Azar Nafisi sa bene che cosa significhi vivere con l'angoscia perché una persona cara è finita nelle mani degli ayatollah: lo ha provato quando era ancora in Iran, quando una delle sue studentesse è stata arrestata, come ha raccontato nel suo libro più famoso, Leggere Lolita a Teheran, da poco diventato anche un film, diretto da Eran Riklis; lo prova da anni, dal suo esilio a Washington, ed è uno dei motivi per cui continua a combattere contro le ingiustizie del regime, attraverso le sue opere bellissime, come l'ultimo saggio Leggere pericolosamente. Il potere sovversivo della letteratura in tempi difficili (Adelphi). E perciò è turbata, e addolorata, di sapere che una giovane giornalista come Cecilia Sala sia in prigione a Teheran.
Azar Nafisi, la sorprende che sia stata arrestata una giornalista?
«No, non sono sorpresa. Come ogni sistema autocratico, la Repubblica islamica ovviamente ha paura dei giornalisti; perché immagina che facciano bene il loro lavoro e che, quindi, rivelino la verità: qualcosa di cui la Repubblica islamica è nemica».
Non la stupisce nemmeno il fatto che sia straniera?
«Questo regime era uso catturare gli stranieri come ostaggi... Però non hanno ancora specificato perché la abbiano incarcerata».
Crede che sia un fattore positivo o negativo?
«Sono così imprevedibili... Potrebbero non dire nulla fino a che non capiranno come reagirà l'opinione pubblica. È tutto poco chiaro. Non capisco perché sia accaduto, specialmente in questo momento, in cui il regime non vive una buona situazione dal punto di vista interno. Forse cercano un diversivo nuovo, trattenendo una persona di nazionalità straniera. Ma qualsiasi cosa questo governo faccia non è una sorpresa, perché l'ha già fatta in passato».
È un'ennesima forma di censura da parte del regime?
«La censura esiste nei confronti dei cittadini iraniani ed esiste, sicuramente, nei confronti dei giornalisti: molti reporter iraniani sono finiti in prigione, sono stati torturati e uccisi. Il vero giornalismo è pericoloso, perché rivela le bugie che il sistema cerca di rifilare al mondo. E una giornalista italiana che, una volta tornata nel suo Paese, racconti la verità, non farebbe un buon servizio al regime».
Così però non è ancora maggiore il danno d'immagine per gli ayatollah?

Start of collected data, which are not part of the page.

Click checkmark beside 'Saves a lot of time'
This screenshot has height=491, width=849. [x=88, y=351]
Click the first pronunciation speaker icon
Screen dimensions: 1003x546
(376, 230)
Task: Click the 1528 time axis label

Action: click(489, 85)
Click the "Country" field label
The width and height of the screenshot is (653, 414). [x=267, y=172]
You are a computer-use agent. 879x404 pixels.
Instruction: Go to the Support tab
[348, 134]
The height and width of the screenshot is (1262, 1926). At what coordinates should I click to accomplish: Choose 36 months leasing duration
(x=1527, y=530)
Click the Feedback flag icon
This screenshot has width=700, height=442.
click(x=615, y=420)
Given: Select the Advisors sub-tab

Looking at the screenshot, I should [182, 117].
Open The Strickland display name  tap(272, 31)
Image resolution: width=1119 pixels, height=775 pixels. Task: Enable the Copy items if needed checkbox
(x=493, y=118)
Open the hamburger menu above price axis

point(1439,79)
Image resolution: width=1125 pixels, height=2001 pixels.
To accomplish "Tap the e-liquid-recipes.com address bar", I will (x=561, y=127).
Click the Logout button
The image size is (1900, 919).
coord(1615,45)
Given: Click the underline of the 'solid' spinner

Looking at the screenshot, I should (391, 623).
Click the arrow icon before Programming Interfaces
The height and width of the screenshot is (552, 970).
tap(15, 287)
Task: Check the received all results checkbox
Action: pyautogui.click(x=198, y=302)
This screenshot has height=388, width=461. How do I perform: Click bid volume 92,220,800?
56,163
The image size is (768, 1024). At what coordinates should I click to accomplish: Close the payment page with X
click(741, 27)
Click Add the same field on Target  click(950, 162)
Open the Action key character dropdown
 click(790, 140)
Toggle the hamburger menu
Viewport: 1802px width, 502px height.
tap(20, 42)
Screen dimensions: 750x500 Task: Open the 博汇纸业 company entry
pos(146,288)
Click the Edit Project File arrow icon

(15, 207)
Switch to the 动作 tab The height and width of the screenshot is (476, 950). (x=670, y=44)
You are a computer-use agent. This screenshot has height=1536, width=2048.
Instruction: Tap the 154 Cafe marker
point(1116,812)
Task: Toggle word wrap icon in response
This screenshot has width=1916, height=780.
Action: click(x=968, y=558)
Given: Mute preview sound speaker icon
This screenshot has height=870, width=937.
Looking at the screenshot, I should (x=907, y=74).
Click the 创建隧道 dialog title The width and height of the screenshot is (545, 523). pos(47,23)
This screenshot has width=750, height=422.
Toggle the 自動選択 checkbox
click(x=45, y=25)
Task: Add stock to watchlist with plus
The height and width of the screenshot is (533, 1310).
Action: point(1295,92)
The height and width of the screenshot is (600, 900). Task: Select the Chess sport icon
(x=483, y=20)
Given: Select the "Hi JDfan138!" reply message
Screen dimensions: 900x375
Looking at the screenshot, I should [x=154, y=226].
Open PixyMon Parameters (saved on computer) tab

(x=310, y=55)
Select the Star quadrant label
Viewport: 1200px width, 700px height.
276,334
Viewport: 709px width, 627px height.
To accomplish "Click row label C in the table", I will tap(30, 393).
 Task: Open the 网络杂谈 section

«Bisogna aspettare le mosse successive. Credo che il governo non sia ancora sicuro di che cosa fare con lei e che per questo motivo non siano ancora state esplicitate le accuse. Di solito, i giornalisti sono accusati di essere delle spie ma, in questo caso, ancora non è stato dichiarato nulla; ed è un buon segno che l'ambasciatrice italiana abbia potuto vederla. Stanno aspettando di avviare delle negoziazioni prima di formulare eventuali accuse? Può essere».
I media come dovrebbero reagire secondo lei?
«La stampa italiana non dovrebbe dimenticare. A volte, questi casi si concludono in fretta e le persone non se ne ricordano più; invece bisogna mantenere alta l'attenzione da parte dell'opinione pubblica. So che è difficile, ma questo è proprio il potere dei media: è esattamente per questo che un regime militare forte ha paura di una giovane donna, la cui unica arma sono le sue parole».
Per giorni, i familiari di Cecilia Sala non hanno avuto notizie di lei.
Purtroppo lei conosce bene questa angoscia.«Sì, è la cosa più crudele di tutte. Attaccano il tuo cuore, quando prendono qualcuno che ami e non sai nulla del suo destino: è terribile. Ed è il loro modo di agire, sempre, ogni volta».